# [What the exercise asks]
Go through the entries below and write each one out exactly.

# [Source records]
============
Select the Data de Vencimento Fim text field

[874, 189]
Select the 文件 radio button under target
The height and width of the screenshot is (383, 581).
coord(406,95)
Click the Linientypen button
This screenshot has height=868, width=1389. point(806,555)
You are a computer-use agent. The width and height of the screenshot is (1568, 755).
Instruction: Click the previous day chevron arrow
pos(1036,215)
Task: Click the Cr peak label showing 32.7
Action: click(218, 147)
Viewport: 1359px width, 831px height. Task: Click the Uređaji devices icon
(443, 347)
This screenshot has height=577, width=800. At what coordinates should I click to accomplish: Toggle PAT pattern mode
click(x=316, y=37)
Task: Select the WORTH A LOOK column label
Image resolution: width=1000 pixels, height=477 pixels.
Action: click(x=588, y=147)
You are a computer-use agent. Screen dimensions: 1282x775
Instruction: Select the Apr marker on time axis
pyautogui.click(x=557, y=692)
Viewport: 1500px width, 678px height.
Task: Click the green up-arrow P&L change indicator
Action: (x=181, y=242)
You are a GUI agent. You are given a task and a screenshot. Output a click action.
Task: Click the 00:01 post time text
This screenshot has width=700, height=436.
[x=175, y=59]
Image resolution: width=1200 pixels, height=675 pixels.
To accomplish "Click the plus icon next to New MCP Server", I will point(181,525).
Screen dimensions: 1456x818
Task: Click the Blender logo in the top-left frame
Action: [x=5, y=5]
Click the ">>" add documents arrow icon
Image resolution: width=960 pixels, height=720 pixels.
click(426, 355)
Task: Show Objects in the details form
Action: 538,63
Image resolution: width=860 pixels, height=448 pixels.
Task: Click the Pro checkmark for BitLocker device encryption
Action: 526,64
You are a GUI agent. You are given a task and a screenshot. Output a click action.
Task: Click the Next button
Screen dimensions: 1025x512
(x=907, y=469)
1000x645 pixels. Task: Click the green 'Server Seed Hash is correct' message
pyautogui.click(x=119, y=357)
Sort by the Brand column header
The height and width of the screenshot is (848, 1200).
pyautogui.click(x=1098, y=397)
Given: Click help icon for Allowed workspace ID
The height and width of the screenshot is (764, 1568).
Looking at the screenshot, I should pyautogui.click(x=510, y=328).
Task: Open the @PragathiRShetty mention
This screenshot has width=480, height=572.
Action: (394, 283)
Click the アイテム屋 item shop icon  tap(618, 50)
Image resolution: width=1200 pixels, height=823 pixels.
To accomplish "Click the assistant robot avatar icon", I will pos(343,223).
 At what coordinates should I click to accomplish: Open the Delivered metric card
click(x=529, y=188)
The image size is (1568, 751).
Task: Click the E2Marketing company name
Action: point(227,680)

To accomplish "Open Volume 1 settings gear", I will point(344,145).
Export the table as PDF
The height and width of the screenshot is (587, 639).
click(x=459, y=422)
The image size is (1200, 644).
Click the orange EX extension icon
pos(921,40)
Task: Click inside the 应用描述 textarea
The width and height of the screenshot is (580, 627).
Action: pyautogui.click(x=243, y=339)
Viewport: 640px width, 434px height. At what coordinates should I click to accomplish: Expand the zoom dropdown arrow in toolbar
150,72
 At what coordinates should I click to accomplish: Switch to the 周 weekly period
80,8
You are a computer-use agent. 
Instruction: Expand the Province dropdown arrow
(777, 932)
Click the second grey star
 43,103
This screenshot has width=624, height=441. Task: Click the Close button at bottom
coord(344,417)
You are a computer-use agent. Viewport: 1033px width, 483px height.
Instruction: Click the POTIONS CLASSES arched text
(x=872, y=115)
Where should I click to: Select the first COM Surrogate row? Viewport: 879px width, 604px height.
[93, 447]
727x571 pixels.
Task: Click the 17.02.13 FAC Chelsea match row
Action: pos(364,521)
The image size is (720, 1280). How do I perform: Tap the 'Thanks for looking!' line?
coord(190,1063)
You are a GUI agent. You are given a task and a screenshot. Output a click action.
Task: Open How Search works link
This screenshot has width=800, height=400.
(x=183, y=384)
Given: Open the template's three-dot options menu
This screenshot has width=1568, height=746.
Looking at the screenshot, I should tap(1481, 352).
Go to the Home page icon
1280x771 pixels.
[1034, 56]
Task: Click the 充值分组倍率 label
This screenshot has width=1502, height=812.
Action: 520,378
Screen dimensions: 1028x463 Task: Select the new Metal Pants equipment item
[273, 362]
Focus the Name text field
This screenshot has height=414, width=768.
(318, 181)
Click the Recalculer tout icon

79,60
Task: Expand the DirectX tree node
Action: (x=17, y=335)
============
# [Answer below]
Select the Data de Vencimento Fim text field

[874, 189]
Select the 文件 radio button under target
The height and width of the screenshot is (383, 581).
coord(406,95)
Click the Linientypen button
This screenshot has height=868, width=1389. point(806,555)
You are a computer-use agent. The width and height of the screenshot is (1568, 755).
Instruction: Click the previous day chevron arrow
pos(1036,215)
Task: Click the Cr peak label showing 32.7
Action: click(218, 147)
Viewport: 1359px width, 831px height. Task: Click the Uređaji devices icon
(443, 347)
This screenshot has height=577, width=800. At what coordinates should I click to accomplish: Toggle PAT pattern mode
click(x=316, y=37)
Task: Select the WORTH A LOOK column label
Image resolution: width=1000 pixels, height=477 pixels.
Action: click(x=588, y=147)
You are a computer-use agent. Screen dimensions: 1282x775
Instruction: Select the Apr marker on time axis
pyautogui.click(x=557, y=692)
Viewport: 1500px width, 678px height.
Task: Click the green up-arrow P&L change indicator
Action: (x=181, y=242)
You are a GUI agent. You are given a task and a screenshot. Output a click action.
Task: Click the 00:01 post time text
This screenshot has width=700, height=436.
[x=175, y=59]
Image resolution: width=1200 pixels, height=675 pixels.
To accomplish "Click the plus icon next to New MCP Server", I will point(181,525).
Screen dimensions: 1456x818
Task: Click the Blender logo in the top-left frame
Action: [x=5, y=5]
Click the ">>" add documents arrow icon
Image resolution: width=960 pixels, height=720 pixels.
click(426, 355)
Task: Show Objects in the details form
Action: 538,63
Image resolution: width=860 pixels, height=448 pixels.
Task: Click the Pro checkmark for BitLocker device encryption
Action: 526,64
You are a GUI agent. You are given a task and a screenshot. Output a click action.
Task: Click the Next button
Screen dimensions: 1025x512
(x=907, y=469)
1000x645 pixels. Task: Click the green 'Server Seed Hash is correct' message
pyautogui.click(x=119, y=357)
Sort by the Brand column header
The height and width of the screenshot is (848, 1200).
pyautogui.click(x=1098, y=397)
Given: Click help icon for Allowed workspace ID
The height and width of the screenshot is (764, 1568).
Looking at the screenshot, I should pyautogui.click(x=510, y=328).
Task: Open the @PragathiRShetty mention
This screenshot has width=480, height=572.
Action: (394, 283)
Click the アイテム屋 item shop icon  tap(618, 50)
Image resolution: width=1200 pixels, height=823 pixels.
To accomplish "Click the assistant robot avatar icon", I will pos(343,223).
 At what coordinates should I click to accomplish: Open the Delivered metric card
click(x=529, y=188)
The image size is (1568, 751).
Task: Click the E2Marketing company name
Action: point(227,680)

To accomplish "Open Volume 1 settings gear", I will point(344,145).
Export the table as PDF
The height and width of the screenshot is (587, 639).
click(x=459, y=422)
The image size is (1200, 644).
Click the orange EX extension icon
pos(921,40)
Task: Click inside the 应用描述 textarea
The width and height of the screenshot is (580, 627).
Action: pyautogui.click(x=243, y=339)
Viewport: 640px width, 434px height. At what coordinates should I click to accomplish: Expand the zoom dropdown arrow in toolbar
150,72
 At what coordinates should I click to accomplish: Switch to the 周 weekly period
80,8
You are a computer-use agent. 
Instruction: Expand the Province dropdown arrow
(777, 932)
Click the second grey star
 43,103
This screenshot has width=624, height=441. Task: Click the Close button at bottom
coord(344,417)
You are a computer-use agent. Viewport: 1033px width, 483px height.
Instruction: Click the POTIONS CLASSES arched text
(x=872, y=115)
Where should I click to: Select the first COM Surrogate row? Viewport: 879px width, 604px height.
[93, 447]
727x571 pixels.
Task: Click the 17.02.13 FAC Chelsea match row
Action: pos(364,521)
The image size is (720, 1280). How do I perform: Tap the 'Thanks for looking!' line?
coord(190,1063)
You are a GUI agent. You are given a task and a screenshot. Output a click action.
Task: Open How Search works link
This screenshot has width=800, height=400.
(x=183, y=384)
Given: Open the template's three-dot options menu
This screenshot has width=1568, height=746.
Looking at the screenshot, I should tap(1481, 352).
Go to the Home page icon
1280x771 pixels.
[1034, 56]
Task: Click the 充值分组倍率 label
This screenshot has width=1502, height=812.
Action: 520,378
Screen dimensions: 1028x463 Task: Select the new Metal Pants equipment item
[273, 362]
Focus the Name text field
This screenshot has height=414, width=768.
(318, 181)
Click the Recalculer tout icon

79,60
Task: Expand the DirectX tree node
Action: (x=17, y=335)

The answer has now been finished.